### Отрывок
Кроме собственной семьи, у Цветаевой были дальние родственники: семья Мейн — семья ее матери и Иловайские — семья первой жены отца. Хотя Марина не знала своего деда со стороны отца, их часто навещал отец матери, Мейн, со своей второй женой, гувернанткой-швейцаркой, которая помогала ему растить дочь и которую девочки называли «Тьо». Их визиты ассоциировались не только с подарками для всех детей, катаньем и весельем, но с любовью. Марина была уверена, что никто никогда не любил ее так сильно, как дедушка, который любил ее больше, чем Асю. Этой мыслью она убаюкивала себя перед сном каждый вечер. Ей было шесть лет, когда Мейн умер от рака за границей. Она была поражена горем. Тьо жила неподалеку от их летнего дома в Тарусе, и в ее комнате под портретом деда всегда стояли цветы, там были его книги и золотые карманные часы. Его дух продолжал жить.

### Короткое задание
Пожалуйста, ответьте по отрывку о родственниках Цветаевой: сколько лет было Марине, когда умер её дед Мейн?

### Записи
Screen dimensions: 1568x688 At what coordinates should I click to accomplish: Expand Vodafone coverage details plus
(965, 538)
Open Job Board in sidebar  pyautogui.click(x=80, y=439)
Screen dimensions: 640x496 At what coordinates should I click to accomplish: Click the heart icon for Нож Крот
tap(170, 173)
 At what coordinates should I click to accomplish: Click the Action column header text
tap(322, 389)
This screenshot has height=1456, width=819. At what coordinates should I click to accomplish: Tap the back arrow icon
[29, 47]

---

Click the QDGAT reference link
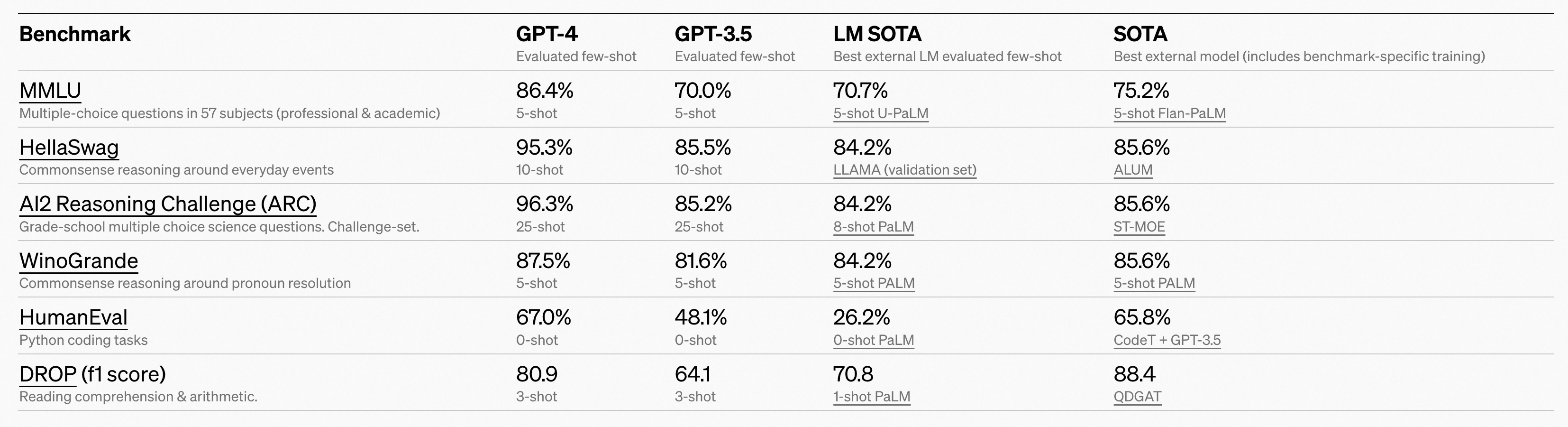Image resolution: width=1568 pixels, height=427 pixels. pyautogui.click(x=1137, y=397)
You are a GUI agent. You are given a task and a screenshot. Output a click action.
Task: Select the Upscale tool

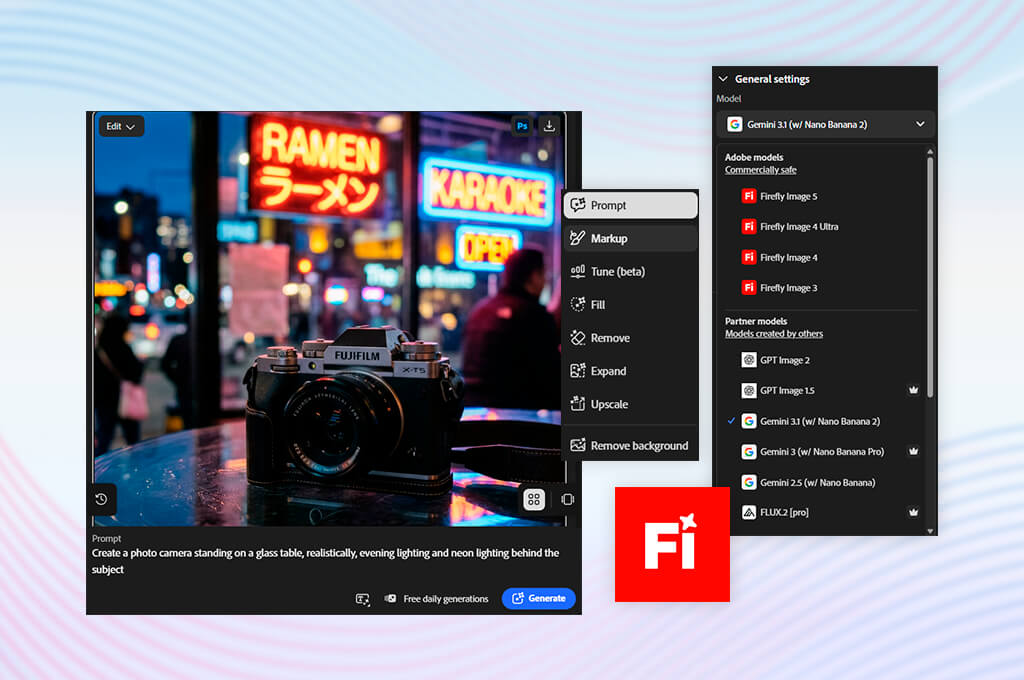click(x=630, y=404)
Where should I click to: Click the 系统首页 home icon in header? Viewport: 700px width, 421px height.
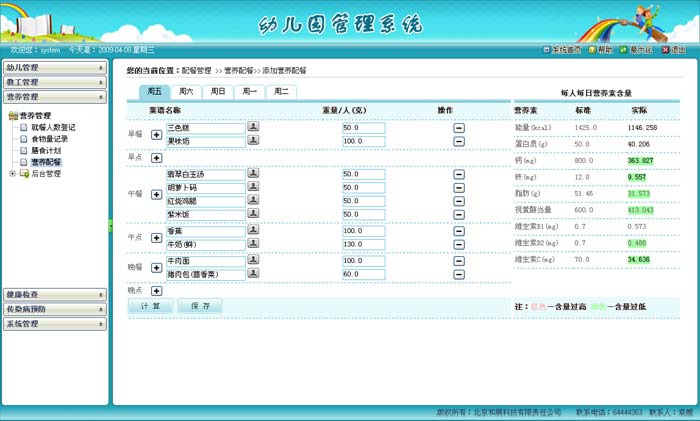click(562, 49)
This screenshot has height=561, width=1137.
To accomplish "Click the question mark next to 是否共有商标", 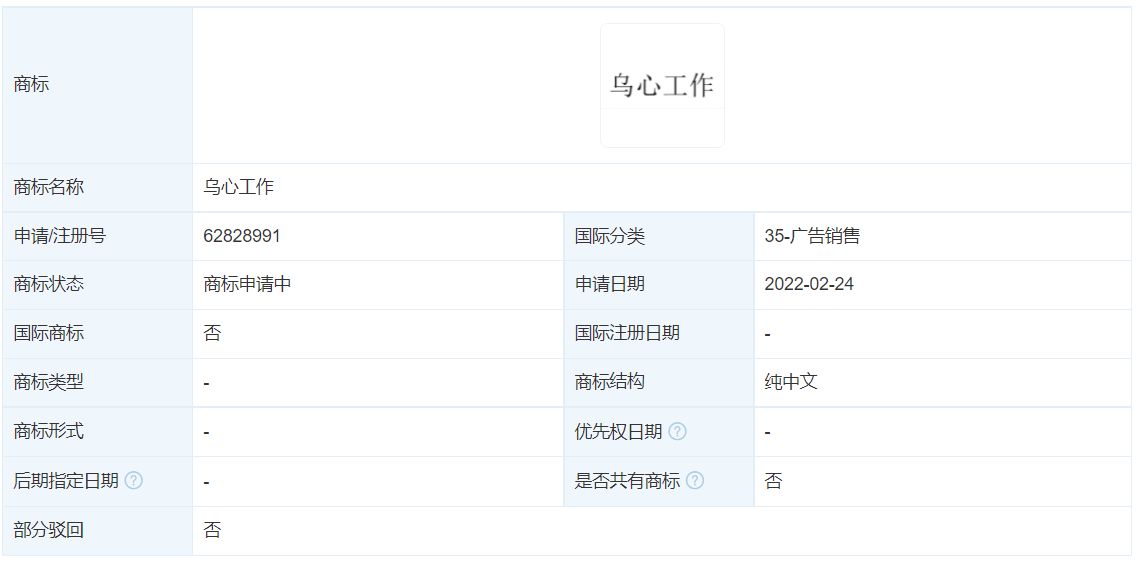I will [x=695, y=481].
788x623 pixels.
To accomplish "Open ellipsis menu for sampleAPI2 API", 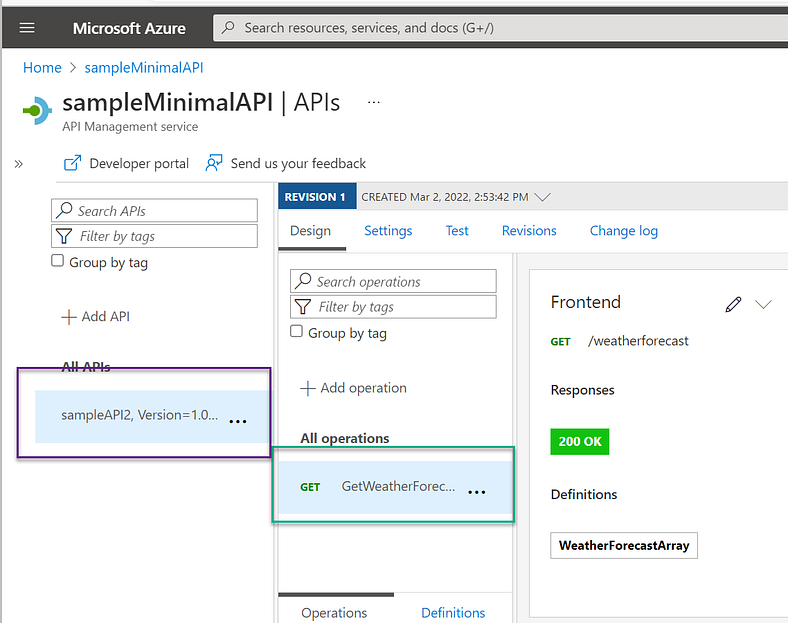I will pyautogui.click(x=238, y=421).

* * *

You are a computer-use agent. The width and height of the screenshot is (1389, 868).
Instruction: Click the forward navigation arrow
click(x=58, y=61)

### Ответ
Шесть лет.